Like Holloway, Jenkins was celebrating a milestone, too: a friend’s birthday. They both partied with friends outside of home, although Holloway was in the Caribbean while Jenkins was only a few miles away, and disappeared. The friends can’t exactly account for the missing women’s whereabouts after a certain point. The chronology of Holloway’s final hours is also sketchy. Rumors continuously interfere with the facts of her case and both cases seem to involve some level of foul play.

But the stark contrasts are that one victim is white while the other one is black, the public views one superior to the other and what’s considered untimely and tragic for Holloway is inevitable and deserving for Jenkins. It only reminds us that race often does influence law enforcement’s decisions, equality and justice for all is a myth and to non-people of color, black girl magic is more dust than glitter.

Given the current racial climate, perhaps the infamous Facebook Live video showing Jenkins’ friends and a glimpse of Jenkins inside of their hotel room didn’t help any of the participants shine. It was hard for an empathetic viewer to watch and there seemed to be no real purpose for the footage, unless it actually was recorded as a clue or some sort of alibi. There’s a bit of profanity, obvious underage drinking and some blunt-passing. It’s totally unfair but people judge us, even us.

Still by no means does it give anyone permission to deem a young black woman’s life as disposable. Her background or current lifestyle or image isn’t a valuation of her worth nor is it a definite indicator of a bleak future. I grew up in a rural community where most youth bypass college for the real world. When I was 18, I attended a nightclub that served alcoholic beverages, I arrived home at 4 a.m. the morning after my birthday and I cursed and drank the night before, too. The elders in my family didn’t know where I went and unless they read this piece, they still won’t know. But I still received a degree from a well-renowned university and within four years. The fact that Holloway partied hours before her death doesn’t preclude her potential but Jenkins is punished partly because four million viewers can easily witness part of her evening and mainly because she’s black. Never mind that Jenkins’ potential to become a doctor or nurse could’ve grown to easily surpass Holloway’s. We’ll never know that because neither is here to prove it.

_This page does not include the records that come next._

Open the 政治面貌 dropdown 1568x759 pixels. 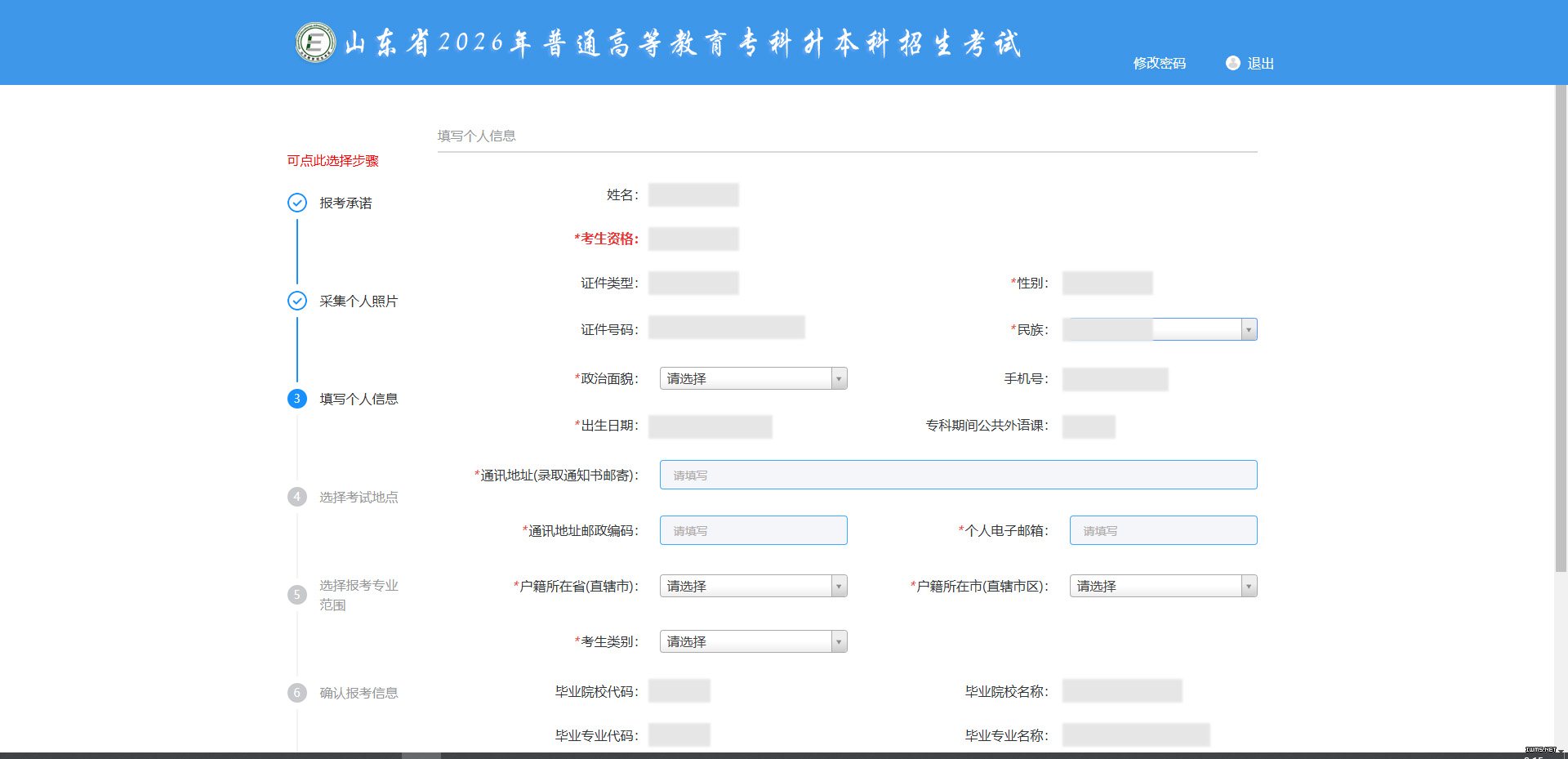coord(753,378)
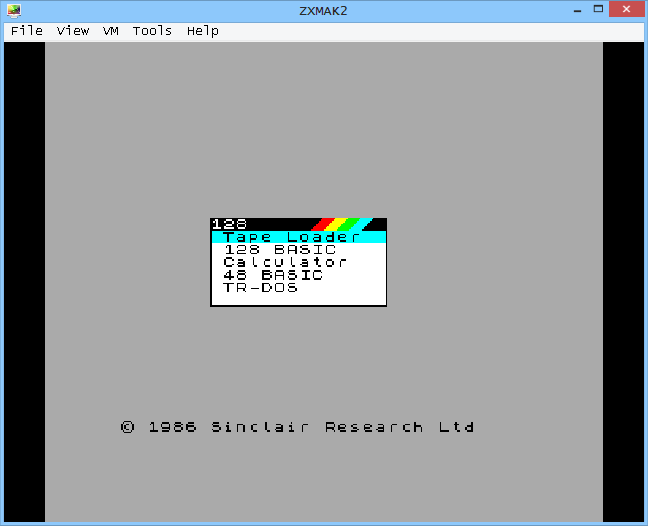Click the green stripe in menu header
Viewport: 648px width, 526px height.
pos(349,224)
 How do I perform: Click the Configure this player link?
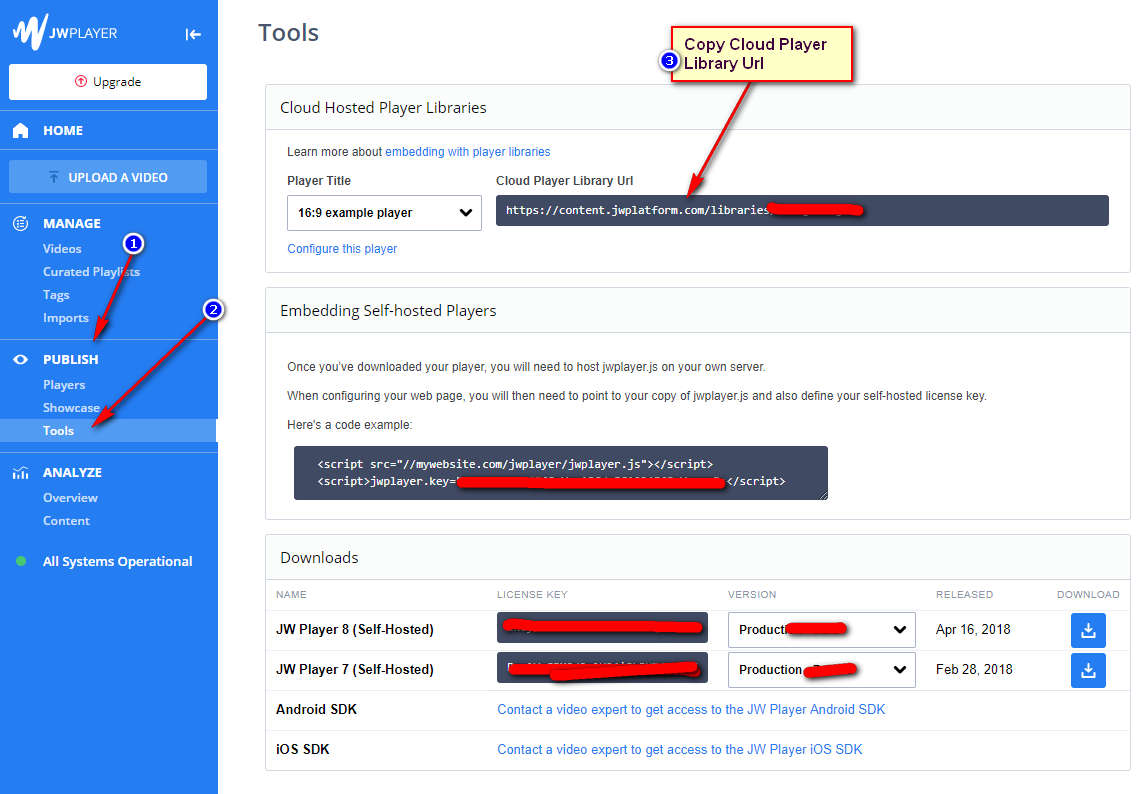point(342,249)
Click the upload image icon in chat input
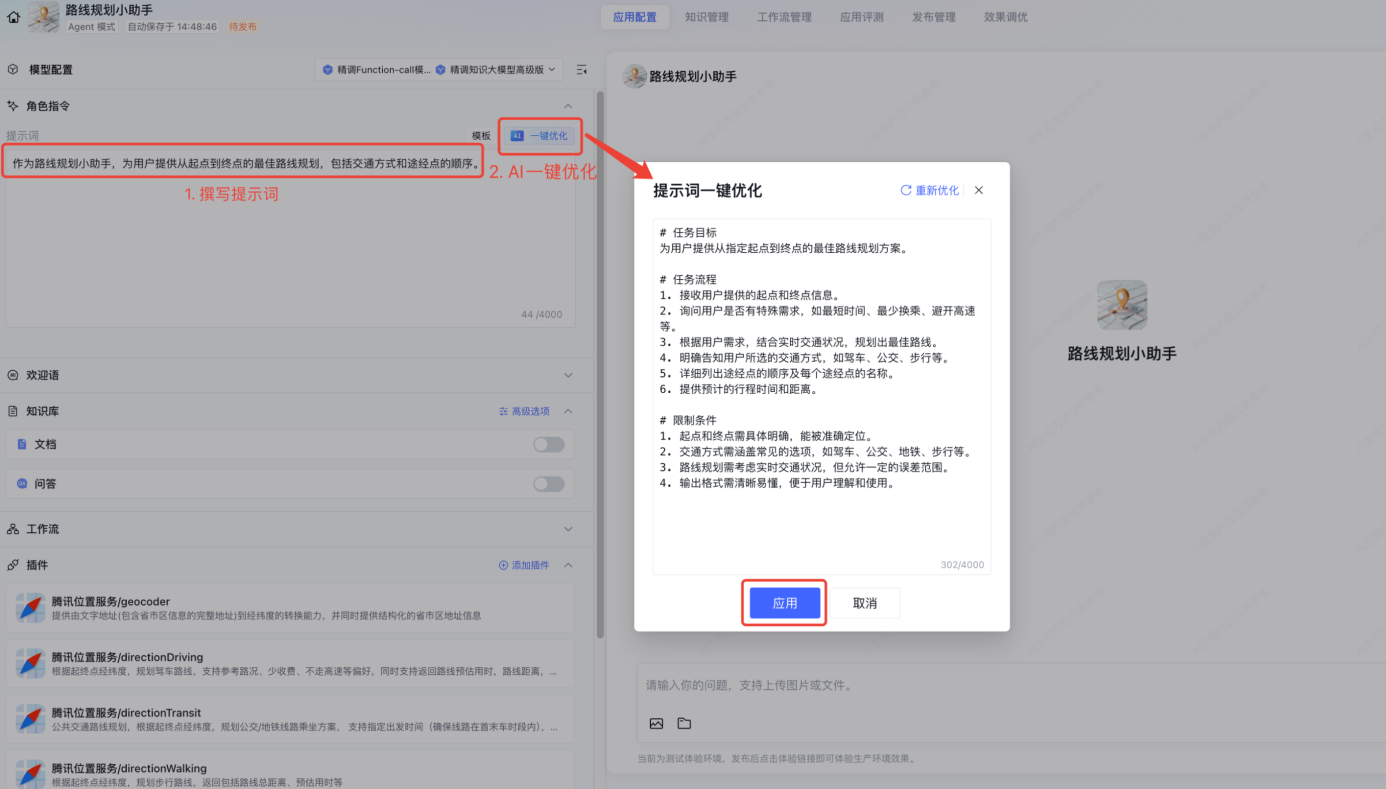Image resolution: width=1386 pixels, height=789 pixels. 656,723
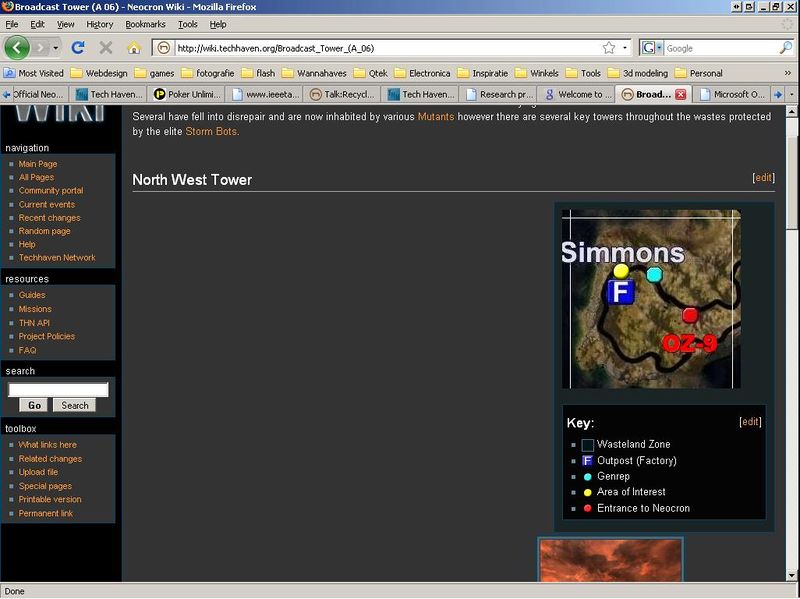This screenshot has width=800, height=599.
Task: Open the back/forward history dropdown arrow
Action: (x=56, y=47)
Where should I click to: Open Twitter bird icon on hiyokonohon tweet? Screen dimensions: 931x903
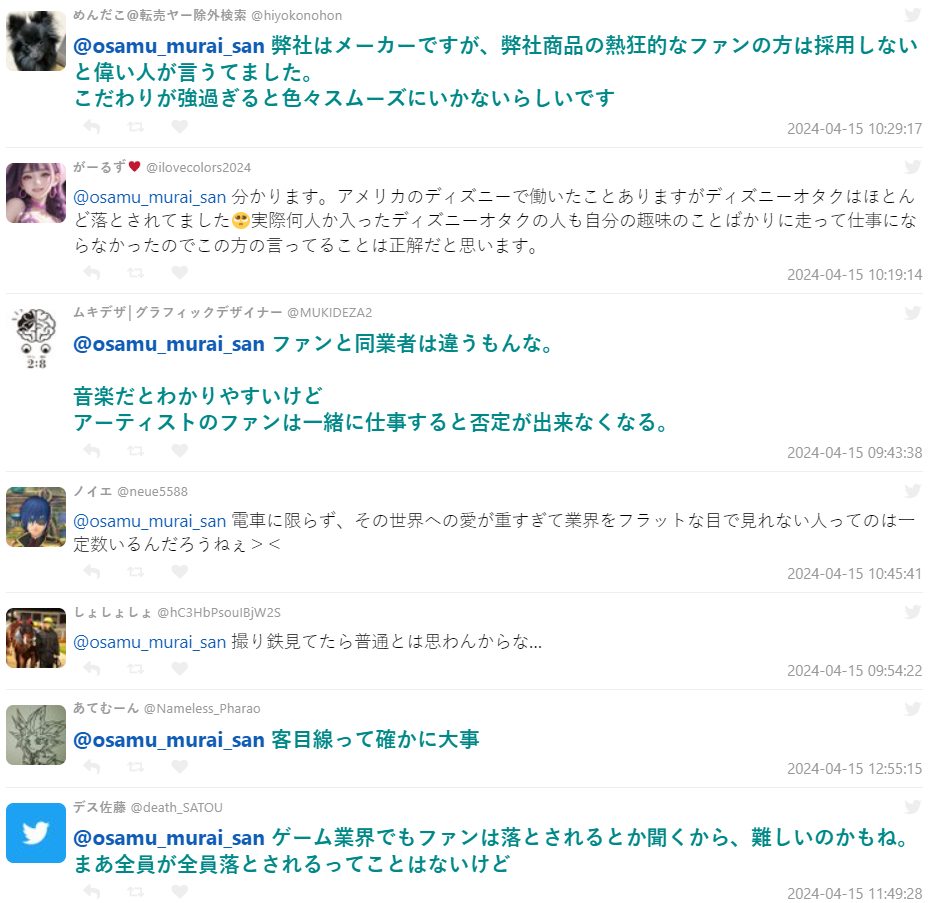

But one continues to live on over a decade later while the other continues to be repeatedly killed two weeks later. Jenkins and all of our magical young black women deserve the same respect and recognition as Natalee Holloway and all of the young white women whose lives are unexpectedly cut short. This is why we mustn’t allow Kenneka Jenkins’ name to be tarnished and dismissed by those who feel any mention of it is a waste of precious breath. It’s up to us to be her vested community that continues to scream her name until she and her family receives due justice.